By Beth Banning
I was asked to cater the lunch at the Artposita at the Carpenter Ranch on Saturday, September 25. I welcomed the opportunity as I have catered for Artposia before and the crowds are always enthusiastic and appreciative eaters! I felt very strongly that I needed to select ingredients in keeping with the spirit of the Carpenter Ranch, the Colorado Art Ranch, and the artists-in-residence who were experiencing such a strong connection to our Yampa Valley. I sought out local produce from the Ranch and local gardeners in Steamboat and Hayden who had an abundance and hoped to plan a menu around my finds. This proved difficult as we had experienced some below-freezing nights in the past week and most had slim-pickens left. Additionally, deer had pillaged my garden just the weekend before.

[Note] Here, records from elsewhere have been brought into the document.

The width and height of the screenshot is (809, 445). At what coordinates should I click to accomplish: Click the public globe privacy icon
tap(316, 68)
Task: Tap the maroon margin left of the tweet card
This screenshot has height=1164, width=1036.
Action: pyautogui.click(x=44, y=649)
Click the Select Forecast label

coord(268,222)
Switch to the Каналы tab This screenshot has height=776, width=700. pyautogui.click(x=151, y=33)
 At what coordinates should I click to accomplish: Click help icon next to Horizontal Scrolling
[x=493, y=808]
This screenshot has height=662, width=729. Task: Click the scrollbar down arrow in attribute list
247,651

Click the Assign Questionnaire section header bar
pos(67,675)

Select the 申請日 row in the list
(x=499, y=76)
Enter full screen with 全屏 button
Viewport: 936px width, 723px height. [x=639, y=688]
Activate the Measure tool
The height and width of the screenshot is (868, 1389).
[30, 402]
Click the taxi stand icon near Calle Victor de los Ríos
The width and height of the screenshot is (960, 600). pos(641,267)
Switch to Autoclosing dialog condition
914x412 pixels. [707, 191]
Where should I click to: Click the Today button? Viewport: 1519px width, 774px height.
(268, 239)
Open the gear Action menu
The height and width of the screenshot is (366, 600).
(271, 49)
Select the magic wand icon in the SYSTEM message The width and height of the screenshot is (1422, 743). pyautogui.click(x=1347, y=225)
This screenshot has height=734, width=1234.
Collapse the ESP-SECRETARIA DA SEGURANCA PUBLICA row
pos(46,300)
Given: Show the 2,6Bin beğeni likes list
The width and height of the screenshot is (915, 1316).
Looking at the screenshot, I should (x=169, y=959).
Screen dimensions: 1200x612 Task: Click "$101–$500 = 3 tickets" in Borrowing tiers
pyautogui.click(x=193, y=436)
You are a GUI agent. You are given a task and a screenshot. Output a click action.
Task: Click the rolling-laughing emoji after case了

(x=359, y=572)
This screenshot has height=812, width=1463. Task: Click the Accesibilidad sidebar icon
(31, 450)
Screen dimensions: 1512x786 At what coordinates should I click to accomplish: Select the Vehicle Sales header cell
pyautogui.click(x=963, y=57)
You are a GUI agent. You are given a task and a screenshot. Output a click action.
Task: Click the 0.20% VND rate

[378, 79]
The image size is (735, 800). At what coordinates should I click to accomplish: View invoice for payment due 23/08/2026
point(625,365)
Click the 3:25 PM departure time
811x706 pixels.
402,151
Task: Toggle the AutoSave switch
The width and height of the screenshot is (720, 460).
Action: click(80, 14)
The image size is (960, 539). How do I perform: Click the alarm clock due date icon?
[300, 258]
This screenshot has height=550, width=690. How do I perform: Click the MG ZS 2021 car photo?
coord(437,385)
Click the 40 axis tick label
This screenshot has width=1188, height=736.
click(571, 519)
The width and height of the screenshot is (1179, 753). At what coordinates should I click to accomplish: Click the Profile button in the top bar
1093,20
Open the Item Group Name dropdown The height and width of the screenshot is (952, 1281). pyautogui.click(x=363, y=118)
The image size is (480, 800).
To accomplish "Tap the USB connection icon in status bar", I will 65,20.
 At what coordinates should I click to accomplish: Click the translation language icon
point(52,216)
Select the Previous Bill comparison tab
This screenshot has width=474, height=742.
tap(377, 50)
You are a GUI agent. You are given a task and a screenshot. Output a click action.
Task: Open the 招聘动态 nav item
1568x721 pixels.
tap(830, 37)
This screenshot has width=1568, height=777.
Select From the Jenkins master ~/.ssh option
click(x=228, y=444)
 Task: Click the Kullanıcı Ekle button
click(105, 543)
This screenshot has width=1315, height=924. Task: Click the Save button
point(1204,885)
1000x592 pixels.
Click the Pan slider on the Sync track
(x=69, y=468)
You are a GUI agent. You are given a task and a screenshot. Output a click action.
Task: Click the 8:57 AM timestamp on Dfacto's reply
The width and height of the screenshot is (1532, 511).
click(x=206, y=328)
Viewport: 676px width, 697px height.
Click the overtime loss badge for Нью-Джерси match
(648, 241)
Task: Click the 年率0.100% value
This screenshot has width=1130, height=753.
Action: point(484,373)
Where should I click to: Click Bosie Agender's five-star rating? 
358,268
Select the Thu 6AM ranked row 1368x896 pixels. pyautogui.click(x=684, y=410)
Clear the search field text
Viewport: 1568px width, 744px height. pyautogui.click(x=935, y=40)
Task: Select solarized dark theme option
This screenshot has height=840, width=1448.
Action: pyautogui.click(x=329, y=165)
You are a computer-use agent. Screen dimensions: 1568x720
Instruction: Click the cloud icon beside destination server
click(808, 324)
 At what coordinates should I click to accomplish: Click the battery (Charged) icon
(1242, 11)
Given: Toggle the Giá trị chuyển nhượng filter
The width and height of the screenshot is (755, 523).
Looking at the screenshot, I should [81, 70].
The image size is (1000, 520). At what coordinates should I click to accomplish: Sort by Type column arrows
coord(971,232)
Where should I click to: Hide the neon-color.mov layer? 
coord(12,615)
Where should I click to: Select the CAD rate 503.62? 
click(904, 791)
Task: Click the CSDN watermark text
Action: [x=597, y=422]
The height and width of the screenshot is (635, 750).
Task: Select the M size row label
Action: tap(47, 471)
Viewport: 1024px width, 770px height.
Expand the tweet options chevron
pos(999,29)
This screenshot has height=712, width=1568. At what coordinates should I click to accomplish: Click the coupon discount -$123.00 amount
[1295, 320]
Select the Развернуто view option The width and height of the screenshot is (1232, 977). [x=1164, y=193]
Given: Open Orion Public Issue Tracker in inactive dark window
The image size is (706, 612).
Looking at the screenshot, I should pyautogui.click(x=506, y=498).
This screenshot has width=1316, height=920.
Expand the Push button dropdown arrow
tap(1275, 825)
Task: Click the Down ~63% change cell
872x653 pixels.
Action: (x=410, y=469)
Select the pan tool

My first find was a 10-pound zucchini from Betsy Blakeslee at Carpenter Ranch from which came Chocolate Zucchini Bread. (Always start with chocolate!) Betsy also rounded up and armload of beets, carrots, onions, garlic from Karen Gilroy's garden in Hayden. All but the beets went into a spicy vegetarian chili with the addition of lots of tomatoes, beans and chilis. My artist friend, JoAnn Baker Paul, was visiting a mutual friend and artist, Sue Oehme, one evening before the Artposita and called me saying that I had to come and cut romaine lettuce and spinach that was overflowing from her backyard garden. The lettuce was for the salad that included the beets, as well as beautiful mixed greens from JoAnn's garden. I managed to squeak out scallions and baby beets from my garden which also went into the salad, along with gorgonzola cheese and walnuts. I made a frittata with eggs from JoAnn's backyard hens, Sue's spinach and cherry tomatoes from my lone remaining plant that were dehydrated for intense flavor.
Dessert included Peach Vanilla Bars made with Palisade peaches. Of course, here in the Yampa Valley we can't subsist solely on local foods, so other items were included to round out the meal for these hearty eaters, but getting creative with local foods was a great way to showcase what we can grow here.